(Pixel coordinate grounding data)

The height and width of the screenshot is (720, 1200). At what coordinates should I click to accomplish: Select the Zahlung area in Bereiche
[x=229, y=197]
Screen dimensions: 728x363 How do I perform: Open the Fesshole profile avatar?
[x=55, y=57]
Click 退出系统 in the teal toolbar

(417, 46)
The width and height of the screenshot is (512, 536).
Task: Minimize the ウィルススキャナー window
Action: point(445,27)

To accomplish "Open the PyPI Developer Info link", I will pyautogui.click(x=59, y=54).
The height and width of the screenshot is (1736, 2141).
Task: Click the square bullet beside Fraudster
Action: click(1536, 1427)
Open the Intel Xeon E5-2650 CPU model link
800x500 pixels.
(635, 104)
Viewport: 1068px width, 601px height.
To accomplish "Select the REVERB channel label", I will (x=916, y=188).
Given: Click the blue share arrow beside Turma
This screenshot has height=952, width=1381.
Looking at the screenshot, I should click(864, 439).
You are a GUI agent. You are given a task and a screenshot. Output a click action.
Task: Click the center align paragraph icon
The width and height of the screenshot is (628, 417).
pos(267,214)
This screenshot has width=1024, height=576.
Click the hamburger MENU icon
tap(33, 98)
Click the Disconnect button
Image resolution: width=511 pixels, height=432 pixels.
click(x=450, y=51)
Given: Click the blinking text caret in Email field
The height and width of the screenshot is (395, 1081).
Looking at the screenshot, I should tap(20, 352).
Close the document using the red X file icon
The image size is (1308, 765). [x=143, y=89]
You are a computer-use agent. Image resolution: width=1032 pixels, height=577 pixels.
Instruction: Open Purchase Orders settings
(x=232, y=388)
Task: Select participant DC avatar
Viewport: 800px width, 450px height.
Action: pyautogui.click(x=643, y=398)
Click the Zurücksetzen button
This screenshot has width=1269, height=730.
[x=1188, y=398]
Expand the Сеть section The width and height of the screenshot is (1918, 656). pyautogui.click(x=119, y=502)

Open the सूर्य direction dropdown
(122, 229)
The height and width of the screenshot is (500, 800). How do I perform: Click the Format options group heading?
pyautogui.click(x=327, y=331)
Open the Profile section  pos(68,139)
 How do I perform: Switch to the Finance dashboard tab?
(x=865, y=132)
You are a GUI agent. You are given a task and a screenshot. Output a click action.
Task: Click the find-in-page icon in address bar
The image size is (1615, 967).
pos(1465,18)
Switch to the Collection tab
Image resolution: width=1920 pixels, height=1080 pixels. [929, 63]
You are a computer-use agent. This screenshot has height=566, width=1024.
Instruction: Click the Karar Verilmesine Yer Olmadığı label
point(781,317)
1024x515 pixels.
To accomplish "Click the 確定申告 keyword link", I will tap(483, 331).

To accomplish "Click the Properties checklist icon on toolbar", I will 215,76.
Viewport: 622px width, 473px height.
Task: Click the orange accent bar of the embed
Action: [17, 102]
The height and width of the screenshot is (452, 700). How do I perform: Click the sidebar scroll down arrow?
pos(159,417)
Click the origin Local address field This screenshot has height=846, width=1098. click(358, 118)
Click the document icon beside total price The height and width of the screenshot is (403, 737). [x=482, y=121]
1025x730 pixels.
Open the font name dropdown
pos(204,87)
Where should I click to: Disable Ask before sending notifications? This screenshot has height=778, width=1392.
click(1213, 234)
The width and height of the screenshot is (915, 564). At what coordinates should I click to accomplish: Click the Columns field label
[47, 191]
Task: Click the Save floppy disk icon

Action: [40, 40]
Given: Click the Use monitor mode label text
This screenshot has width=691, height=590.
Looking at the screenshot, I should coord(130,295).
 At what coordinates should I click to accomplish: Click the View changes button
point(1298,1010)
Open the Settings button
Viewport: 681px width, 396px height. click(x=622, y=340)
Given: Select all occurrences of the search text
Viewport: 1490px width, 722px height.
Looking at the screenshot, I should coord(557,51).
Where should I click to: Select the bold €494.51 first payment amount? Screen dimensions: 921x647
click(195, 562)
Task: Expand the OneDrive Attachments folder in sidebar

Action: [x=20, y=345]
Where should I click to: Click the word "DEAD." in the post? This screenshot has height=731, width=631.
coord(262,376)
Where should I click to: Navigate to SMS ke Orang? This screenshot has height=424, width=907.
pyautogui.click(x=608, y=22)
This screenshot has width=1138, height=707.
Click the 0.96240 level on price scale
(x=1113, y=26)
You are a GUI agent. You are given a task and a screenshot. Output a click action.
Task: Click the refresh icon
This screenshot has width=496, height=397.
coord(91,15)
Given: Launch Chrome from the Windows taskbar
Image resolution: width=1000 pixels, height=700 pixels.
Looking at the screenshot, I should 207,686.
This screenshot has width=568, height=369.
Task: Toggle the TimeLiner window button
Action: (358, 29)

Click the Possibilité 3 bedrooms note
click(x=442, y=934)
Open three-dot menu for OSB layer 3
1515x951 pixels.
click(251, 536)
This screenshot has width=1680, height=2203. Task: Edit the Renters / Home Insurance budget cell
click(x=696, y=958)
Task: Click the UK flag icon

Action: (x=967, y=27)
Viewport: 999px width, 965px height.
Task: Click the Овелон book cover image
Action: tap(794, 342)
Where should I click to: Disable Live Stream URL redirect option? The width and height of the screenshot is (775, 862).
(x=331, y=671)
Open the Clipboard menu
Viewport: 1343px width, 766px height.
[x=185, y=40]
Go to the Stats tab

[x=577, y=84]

== INSTRUCTIONS FOR THE TASK ==
Output the data above without altering a line.

== ANSWER AREA ==
The height and width of the screenshot is (720, 1200). At what coordinates should I click to accomplish: Select the Zahlung area in Bereiche
[x=229, y=197]
Screen dimensions: 728x363 How do I perform: Open the Fesshole profile avatar?
[x=55, y=57]
Click 退出系统 in the teal toolbar

(417, 46)
The width and height of the screenshot is (512, 536).
Task: Minimize the ウィルススキャナー window
Action: point(445,27)

To accomplish "Open the PyPI Developer Info link", I will pyautogui.click(x=59, y=54).
The height and width of the screenshot is (1736, 2141).
Task: Click the square bullet beside Fraudster
Action: click(1536, 1427)
Open the Intel Xeon E5-2650 CPU model link
800x500 pixels.
(635, 104)
Viewport: 1068px width, 601px height.
To accomplish "Select the REVERB channel label", I will (x=916, y=188).
Given: Click the blue share arrow beside Turma
This screenshot has height=952, width=1381.
Looking at the screenshot, I should click(864, 439).
You are a GUI agent. You are given a task and a screenshot. Output a click action.
Task: Click the center align paragraph icon
The width and height of the screenshot is (628, 417).
pos(267,214)
This screenshot has width=1024, height=576.
Click the hamburger MENU icon
tap(33, 98)
Click the Disconnect button
Image resolution: width=511 pixels, height=432 pixels.
click(x=450, y=51)
Given: Click the blinking text caret in Email field
The height and width of the screenshot is (395, 1081).
Looking at the screenshot, I should tap(20, 352).
Close the document using the red X file icon
The image size is (1308, 765). [x=143, y=89]
You are a computer-use agent. Image resolution: width=1032 pixels, height=577 pixels.
Instruction: Open Purchase Orders settings
(x=232, y=388)
Task: Select participant DC avatar
Viewport: 800px width, 450px height.
Action: pyautogui.click(x=643, y=398)
Click the Zurücksetzen button
This screenshot has width=1269, height=730.
[x=1188, y=398]
Expand the Сеть section The width and height of the screenshot is (1918, 656). pyautogui.click(x=119, y=502)

Open the सूर्य direction dropdown
(122, 229)
The height and width of the screenshot is (500, 800). How do I perform: Click the Format options group heading?
pyautogui.click(x=327, y=331)
Open the Profile section  pos(68,139)
 How do I perform: Switch to the Finance dashboard tab?
(x=865, y=132)
You are a GUI agent. You are given a task and a screenshot. Output a click action.
Task: Click the find-in-page icon in address bar
The image size is (1615, 967).
pos(1465,18)
Switch to the Collection tab
Image resolution: width=1920 pixels, height=1080 pixels. [929, 63]
You are a computer-use agent. This screenshot has height=566, width=1024.
Instruction: Click the Karar Verilmesine Yer Olmadığı label
point(781,317)
1024x515 pixels.
To accomplish "Click the 確定申告 keyword link", I will tap(483, 331).

To accomplish "Click the Properties checklist icon on toolbar", I will 215,76.
Viewport: 622px width, 473px height.
Task: Click the orange accent bar of the embed
Action: [17, 102]
The height and width of the screenshot is (452, 700). How do I perform: Click the sidebar scroll down arrow?
pos(159,417)
Click the origin Local address field This screenshot has height=846, width=1098. click(358, 118)
Click the document icon beside total price The height and width of the screenshot is (403, 737). [x=482, y=121]
1025x730 pixels.
Open the font name dropdown
pos(204,87)
Where should I click to: Disable Ask before sending notifications? This screenshot has height=778, width=1392.
click(1213, 234)
The width and height of the screenshot is (915, 564). At what coordinates should I click to accomplish: Click the Columns field label
[47, 191]
Task: Click the Save floppy disk icon

Action: [40, 40]
Given: Click the Use monitor mode label text
This screenshot has width=691, height=590.
Looking at the screenshot, I should coord(130,295).
 At what coordinates should I click to accomplish: Click the View changes button
point(1298,1010)
Open the Settings button
Viewport: 681px width, 396px height. click(x=622, y=340)
Given: Select all occurrences of the search text
Viewport: 1490px width, 722px height.
Looking at the screenshot, I should coord(557,51).
Where should I click to: Select the bold €494.51 first payment amount? Screen dimensions: 921x647
click(195, 562)
Task: Expand the OneDrive Attachments folder in sidebar

Action: [x=20, y=345]
Where should I click to: Click the word "DEAD." in the post? This screenshot has height=731, width=631.
coord(262,376)
Where should I click to: Navigate to SMS ke Orang? This screenshot has height=424, width=907.
pyautogui.click(x=608, y=22)
This screenshot has width=1138, height=707.
Click the 0.96240 level on price scale
(x=1113, y=26)
You are a GUI agent. You are given a task and a screenshot. Output a click action.
Task: Click the refresh icon
This screenshot has width=496, height=397.
coord(91,15)
Given: Launch Chrome from the Windows taskbar
Image resolution: width=1000 pixels, height=700 pixels.
Looking at the screenshot, I should 207,686.
This screenshot has width=568, height=369.
Task: Toggle the TimeLiner window button
Action: (358, 29)

Click the Possibilité 3 bedrooms note
click(x=442, y=934)
Open three-dot menu for OSB layer 3
1515x951 pixels.
click(251, 536)
This screenshot has width=1680, height=2203. Task: Edit the Renters / Home Insurance budget cell
click(x=696, y=958)
Task: Click the UK flag icon

Action: (x=967, y=27)
Viewport: 999px width, 965px height.
Task: Click the Овелон book cover image
Action: tap(794, 342)
Where should I click to: Disable Live Stream URL redirect option? The width and height of the screenshot is (775, 862).
(x=331, y=671)
Open the Clipboard menu
Viewport: 1343px width, 766px height.
[x=185, y=40]
Go to the Stats tab

[x=577, y=84]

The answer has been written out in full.